### TASK STATEMENT:
From the entries below, copy every line where the string "agent" appears.

### SOURCE DATA:
···

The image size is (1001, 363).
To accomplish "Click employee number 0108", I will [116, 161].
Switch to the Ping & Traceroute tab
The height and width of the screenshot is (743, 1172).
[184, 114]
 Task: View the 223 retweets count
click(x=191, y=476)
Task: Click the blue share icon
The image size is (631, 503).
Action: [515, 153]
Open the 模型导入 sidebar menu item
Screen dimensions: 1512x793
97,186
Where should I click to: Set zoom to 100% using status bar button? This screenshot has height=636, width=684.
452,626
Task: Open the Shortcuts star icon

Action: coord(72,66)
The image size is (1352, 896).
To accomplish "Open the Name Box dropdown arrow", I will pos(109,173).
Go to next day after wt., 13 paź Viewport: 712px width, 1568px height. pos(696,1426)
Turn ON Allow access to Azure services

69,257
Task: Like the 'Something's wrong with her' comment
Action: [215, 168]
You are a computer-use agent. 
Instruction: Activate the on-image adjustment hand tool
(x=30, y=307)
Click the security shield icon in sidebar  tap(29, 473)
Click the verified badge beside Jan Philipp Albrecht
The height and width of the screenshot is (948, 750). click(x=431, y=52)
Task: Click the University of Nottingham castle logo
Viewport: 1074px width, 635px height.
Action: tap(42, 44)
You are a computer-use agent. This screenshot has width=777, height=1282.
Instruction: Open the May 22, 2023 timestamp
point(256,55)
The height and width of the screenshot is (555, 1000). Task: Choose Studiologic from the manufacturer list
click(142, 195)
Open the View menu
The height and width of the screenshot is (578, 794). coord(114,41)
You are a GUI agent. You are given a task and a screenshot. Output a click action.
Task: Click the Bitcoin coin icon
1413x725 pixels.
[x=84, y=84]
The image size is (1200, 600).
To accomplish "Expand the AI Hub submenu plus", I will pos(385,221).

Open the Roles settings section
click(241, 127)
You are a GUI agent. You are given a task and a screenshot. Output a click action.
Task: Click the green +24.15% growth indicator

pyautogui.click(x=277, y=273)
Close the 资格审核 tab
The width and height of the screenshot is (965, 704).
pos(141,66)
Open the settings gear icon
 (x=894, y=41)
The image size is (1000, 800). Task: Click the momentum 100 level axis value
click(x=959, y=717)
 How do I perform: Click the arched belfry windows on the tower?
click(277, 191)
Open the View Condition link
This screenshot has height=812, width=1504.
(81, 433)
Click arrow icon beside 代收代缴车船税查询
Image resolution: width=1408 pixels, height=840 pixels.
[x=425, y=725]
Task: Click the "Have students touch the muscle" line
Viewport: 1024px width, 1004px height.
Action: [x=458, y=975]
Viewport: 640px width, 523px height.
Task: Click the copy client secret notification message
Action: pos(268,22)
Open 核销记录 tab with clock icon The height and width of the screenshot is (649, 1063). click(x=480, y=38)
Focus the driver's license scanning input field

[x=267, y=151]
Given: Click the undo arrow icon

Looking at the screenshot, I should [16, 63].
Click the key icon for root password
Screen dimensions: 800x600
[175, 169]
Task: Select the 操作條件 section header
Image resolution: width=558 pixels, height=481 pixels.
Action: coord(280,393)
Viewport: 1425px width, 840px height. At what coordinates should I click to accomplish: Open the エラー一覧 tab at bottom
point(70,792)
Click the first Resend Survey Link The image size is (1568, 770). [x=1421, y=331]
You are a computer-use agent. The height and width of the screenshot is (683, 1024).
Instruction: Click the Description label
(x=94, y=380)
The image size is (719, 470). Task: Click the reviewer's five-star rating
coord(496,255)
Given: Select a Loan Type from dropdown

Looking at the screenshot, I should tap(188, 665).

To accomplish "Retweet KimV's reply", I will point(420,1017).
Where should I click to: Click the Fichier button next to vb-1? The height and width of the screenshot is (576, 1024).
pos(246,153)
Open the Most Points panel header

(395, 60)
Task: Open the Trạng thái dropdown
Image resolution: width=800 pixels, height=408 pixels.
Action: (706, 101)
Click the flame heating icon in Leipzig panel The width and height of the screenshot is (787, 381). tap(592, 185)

···

### TASK RESULT:
You are a computer-use agent. 
You are a computer-use agent. This screenshot has width=777, height=1282.
You are a GUI agent. You are given a task and a screenshot. Output a click action.
You are a GUI agent. You are given a task and a screenshot. Output a click action.
You are a computer-use agent. The height and width of the screenshot is (683, 1024).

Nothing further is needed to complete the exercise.